VOSH-FL’s “Ukraine ’99” Mission started Wednesday, January 28, 1999 as our team members winged their individual ways from locations literally from coast to coast, all directed toward our common step off point, JFK, for the flight to Budapest. From there we had the bus trip to Khust, a small city in Transcarpathian Ukraine, located in the Ukrainian pocket wedged between Hungary and Romania.  VOSH-FL was in Khust at the invitation of Mission Nazareth, a new Christian church congregation in Khust.gehrigj.JPG (24675 bytes)

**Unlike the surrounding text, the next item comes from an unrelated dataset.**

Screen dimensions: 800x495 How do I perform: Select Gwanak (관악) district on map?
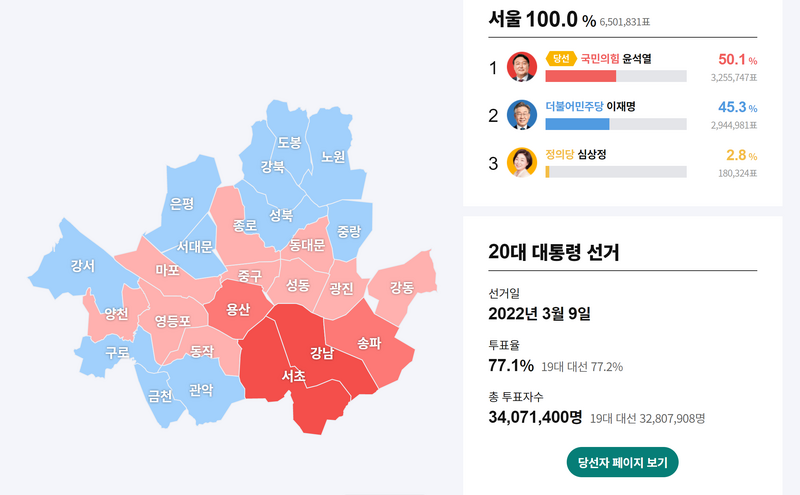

Our mission team comprised 14 hardy VOSHers. The Mission Professional Staff consisted of Dr. Joe Crosby (Clinic Director), Dr. Jim Tri, Dr. Jowan Do, Dr. Bob Barr, and Jaime Marinkovich, Low Vision Specialist.  Our competent assistants were: John Gehrig, Mission Manager, Carla Gehrig (John’s wife), J.R. Gehrig, (John’s son), Coi Gehrig (J.R.’s wife), Andy Duddy, Vicky Duddy (Andy’s niece) and Stan Sagara.  We were lucky enough to enlist two VOSH-FL members in the field.  We swore in as VOSHers both our Hungarian interpreter, Aggie Szalontai, and Amy Allwine, who had come to Ukraine to help our sponsors, Vic and Bev Kubik.  However, Amy made an enlightened choice and decided to join our ranks in Khust.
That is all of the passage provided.